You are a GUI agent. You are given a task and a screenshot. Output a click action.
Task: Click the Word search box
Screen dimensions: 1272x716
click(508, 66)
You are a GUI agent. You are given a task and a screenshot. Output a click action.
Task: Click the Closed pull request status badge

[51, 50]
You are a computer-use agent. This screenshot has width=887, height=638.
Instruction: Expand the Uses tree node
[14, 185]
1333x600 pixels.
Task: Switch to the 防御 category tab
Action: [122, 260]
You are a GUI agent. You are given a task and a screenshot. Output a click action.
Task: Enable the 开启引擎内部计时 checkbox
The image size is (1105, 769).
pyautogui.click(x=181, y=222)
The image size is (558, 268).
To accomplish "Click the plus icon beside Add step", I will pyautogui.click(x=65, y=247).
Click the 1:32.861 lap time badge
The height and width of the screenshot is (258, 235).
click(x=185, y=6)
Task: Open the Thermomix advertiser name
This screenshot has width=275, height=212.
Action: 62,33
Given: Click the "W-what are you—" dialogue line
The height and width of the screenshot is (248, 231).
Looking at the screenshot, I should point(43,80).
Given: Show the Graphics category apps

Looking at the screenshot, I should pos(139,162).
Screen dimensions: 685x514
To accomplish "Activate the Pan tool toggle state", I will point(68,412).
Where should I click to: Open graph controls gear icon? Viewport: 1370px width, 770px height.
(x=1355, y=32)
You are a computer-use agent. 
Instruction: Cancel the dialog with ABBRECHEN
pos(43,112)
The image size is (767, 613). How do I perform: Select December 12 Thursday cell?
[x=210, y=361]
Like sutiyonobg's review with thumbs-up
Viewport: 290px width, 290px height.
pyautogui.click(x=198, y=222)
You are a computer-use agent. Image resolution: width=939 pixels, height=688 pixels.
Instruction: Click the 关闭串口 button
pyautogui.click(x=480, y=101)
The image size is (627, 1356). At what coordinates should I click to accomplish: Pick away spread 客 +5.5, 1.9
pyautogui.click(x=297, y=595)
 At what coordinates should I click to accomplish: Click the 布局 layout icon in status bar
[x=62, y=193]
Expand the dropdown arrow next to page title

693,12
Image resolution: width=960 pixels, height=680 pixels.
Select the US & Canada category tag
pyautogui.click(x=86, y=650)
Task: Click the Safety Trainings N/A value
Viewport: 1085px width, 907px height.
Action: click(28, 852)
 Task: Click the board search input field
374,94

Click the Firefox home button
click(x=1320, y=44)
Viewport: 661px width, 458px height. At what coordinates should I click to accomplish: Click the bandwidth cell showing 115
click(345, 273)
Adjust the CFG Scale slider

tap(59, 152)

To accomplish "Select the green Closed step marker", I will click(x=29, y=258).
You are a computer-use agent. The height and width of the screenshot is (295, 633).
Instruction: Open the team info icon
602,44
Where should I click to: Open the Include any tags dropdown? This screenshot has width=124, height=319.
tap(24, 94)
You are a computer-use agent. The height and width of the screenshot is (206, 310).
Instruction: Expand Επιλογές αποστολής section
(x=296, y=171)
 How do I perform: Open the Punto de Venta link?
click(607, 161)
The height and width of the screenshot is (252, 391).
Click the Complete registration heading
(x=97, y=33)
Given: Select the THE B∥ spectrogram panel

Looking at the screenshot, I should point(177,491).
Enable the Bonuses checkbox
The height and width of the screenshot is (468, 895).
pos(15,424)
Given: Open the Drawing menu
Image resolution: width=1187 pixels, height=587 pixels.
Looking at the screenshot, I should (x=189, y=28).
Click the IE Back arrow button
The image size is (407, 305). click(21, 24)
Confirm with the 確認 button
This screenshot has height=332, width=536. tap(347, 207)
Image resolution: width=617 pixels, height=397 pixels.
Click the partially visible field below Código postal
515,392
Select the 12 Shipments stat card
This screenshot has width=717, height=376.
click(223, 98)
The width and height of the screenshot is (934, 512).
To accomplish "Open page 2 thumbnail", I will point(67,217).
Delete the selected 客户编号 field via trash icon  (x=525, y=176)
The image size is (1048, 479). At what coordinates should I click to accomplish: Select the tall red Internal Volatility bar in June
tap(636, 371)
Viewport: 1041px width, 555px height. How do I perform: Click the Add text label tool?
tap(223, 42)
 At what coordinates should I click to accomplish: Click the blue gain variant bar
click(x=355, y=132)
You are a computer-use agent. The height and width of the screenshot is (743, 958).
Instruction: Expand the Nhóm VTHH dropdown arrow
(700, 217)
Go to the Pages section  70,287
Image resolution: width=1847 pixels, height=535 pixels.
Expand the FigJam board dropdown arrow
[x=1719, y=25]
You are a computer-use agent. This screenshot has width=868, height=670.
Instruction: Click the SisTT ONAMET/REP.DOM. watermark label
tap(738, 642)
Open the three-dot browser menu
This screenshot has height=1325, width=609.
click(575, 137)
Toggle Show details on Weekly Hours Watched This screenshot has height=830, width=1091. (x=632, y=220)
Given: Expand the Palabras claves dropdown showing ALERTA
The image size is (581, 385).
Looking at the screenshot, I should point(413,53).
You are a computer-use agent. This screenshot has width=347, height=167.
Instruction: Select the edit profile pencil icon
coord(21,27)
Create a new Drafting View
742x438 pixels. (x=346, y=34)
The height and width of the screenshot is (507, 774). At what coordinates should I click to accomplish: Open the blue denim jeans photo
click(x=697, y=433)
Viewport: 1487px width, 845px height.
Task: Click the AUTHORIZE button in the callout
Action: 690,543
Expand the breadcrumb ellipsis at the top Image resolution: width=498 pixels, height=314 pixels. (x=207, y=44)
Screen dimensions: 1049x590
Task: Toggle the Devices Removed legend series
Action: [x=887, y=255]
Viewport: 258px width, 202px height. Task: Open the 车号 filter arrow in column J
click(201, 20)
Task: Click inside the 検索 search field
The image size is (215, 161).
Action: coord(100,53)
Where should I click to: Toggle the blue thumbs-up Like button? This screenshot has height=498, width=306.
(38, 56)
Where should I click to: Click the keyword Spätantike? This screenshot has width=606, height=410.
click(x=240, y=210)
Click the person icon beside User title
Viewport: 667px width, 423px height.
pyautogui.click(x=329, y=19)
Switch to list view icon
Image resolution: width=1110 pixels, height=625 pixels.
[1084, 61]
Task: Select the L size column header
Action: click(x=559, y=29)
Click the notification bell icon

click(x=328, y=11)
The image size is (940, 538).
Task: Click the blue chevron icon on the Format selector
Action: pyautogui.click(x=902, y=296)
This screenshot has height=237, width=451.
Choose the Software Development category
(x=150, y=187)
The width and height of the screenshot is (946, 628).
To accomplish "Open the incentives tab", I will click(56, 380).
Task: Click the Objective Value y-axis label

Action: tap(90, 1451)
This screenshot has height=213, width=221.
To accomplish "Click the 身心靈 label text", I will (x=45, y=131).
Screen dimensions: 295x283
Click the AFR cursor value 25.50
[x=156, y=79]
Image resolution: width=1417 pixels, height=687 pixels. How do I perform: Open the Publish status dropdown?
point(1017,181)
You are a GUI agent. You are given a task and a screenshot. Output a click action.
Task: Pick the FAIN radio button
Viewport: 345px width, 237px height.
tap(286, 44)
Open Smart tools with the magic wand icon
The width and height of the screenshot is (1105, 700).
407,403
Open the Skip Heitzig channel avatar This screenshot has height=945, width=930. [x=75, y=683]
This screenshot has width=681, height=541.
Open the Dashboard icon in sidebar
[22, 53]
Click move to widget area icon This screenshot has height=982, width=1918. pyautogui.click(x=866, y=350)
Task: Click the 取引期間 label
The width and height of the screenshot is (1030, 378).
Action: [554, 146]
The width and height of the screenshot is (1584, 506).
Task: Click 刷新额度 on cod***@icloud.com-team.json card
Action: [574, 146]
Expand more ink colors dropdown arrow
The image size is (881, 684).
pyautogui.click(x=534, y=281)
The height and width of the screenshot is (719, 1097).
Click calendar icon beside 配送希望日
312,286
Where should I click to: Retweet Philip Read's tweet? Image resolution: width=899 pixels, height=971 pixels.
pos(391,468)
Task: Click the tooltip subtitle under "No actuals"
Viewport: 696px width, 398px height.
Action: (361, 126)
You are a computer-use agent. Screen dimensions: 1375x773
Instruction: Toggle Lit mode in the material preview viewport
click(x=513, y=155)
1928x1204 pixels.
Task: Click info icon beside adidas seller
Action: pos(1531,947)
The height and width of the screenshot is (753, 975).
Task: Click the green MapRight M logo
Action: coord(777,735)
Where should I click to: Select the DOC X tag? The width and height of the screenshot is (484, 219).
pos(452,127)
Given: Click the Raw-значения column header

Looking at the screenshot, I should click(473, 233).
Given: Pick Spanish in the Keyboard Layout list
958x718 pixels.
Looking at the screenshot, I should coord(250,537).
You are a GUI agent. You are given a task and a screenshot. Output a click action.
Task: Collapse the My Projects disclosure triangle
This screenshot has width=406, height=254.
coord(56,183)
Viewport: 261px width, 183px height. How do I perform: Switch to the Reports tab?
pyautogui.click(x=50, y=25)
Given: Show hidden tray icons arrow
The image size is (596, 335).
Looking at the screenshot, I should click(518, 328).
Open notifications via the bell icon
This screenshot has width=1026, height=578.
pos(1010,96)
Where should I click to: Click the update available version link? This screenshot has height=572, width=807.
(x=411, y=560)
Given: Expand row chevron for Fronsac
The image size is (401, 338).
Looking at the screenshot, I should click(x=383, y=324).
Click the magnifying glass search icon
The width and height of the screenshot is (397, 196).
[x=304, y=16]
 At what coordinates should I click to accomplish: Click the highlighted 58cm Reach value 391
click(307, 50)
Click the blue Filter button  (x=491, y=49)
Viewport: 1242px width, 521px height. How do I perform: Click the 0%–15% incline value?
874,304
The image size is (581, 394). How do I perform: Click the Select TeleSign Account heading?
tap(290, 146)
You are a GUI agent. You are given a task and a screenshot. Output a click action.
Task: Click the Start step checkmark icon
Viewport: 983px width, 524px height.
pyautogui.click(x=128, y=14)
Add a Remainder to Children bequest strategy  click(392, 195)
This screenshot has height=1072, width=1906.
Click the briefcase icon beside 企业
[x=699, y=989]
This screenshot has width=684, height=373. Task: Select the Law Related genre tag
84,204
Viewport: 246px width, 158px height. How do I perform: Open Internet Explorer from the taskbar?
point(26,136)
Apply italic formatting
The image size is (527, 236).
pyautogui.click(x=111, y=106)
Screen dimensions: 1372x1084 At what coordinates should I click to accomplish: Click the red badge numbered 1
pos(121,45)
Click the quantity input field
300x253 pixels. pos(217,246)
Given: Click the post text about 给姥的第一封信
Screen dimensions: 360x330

________________________________________

▶ EXERCISE DETAILS:
Rewrite the listing above as a numbered list, leaving out blank lines, starting at the line that contains "has width=347, height=167." and stopping after the line that contains "[x=156, y=79]".

▶ RESULT OF THE EXERCISE:
1. You are a computer-use agent. This screenshot has width=347, height=167.
2. Instruction: Select the edit profile pencil icon
3. coord(21,27)
4. Create a new Drafting View
5. 742x438 pixels. (x=346, y=34)
6. The height and width of the screenshot is (507, 774). At what coordinates should I click to accomplish: Open the blue denim jeans photo
7. click(x=697, y=433)
8. Viewport: 1487px width, 845px height.
9. Task: Click the AUTHORIZE button in the callout
10. Action: 690,543
11. Expand the breadcrumb ellipsis at the top Image resolution: width=498 pixels, height=314 pixels. (x=207, y=44)
12. Screen dimensions: 1049x590
13. Task: Toggle the Devices Removed legend series
14. Action: [x=887, y=255]
15. Viewport: 258px width, 202px height. Task: Open the 车号 filter arrow in column J
16. click(201, 20)
17. Task: Click inside the 検索 search field
18. The image size is (215, 161).
19. Action: coord(100,53)
20. Where should I click to: Toggle the blue thumbs-up Like button? This screenshot has height=498, width=306.
21. (38, 56)
22. Where should I click to: Click the keyword Spätantike? This screenshot has width=606, height=410.
23. click(x=240, y=210)
24. Click the person icon beside User title
25. Viewport: 667px width, 423px height.
26. pyautogui.click(x=329, y=19)
27. Switch to list view icon
28. Image resolution: width=1110 pixels, height=625 pixels.
29. [1084, 61]
30. Task: Select the L size column header
31. Action: click(x=559, y=29)
32. Click the notification bell icon
33. click(x=328, y=11)
34. The image size is (940, 538).
35. Task: Click the blue chevron icon on the Format selector
36. Action: pyautogui.click(x=902, y=296)
37. This screenshot has height=237, width=451.
38. Choose the Software Development category
39. (x=150, y=187)
40. The width and height of the screenshot is (946, 628).
41. To accomplish "Open the incentives tab", I will click(56, 380).
42. Task: Click the Objective Value y-axis label
43. Action: tap(90, 1451)
44. This screenshot has height=213, width=221.
45. To accomplish "Click the 身心靈 label text", I will (x=45, y=131).
46. Screen dimensions: 295x283
47. Click the AFR cursor value 25.50
48. [x=156, y=79]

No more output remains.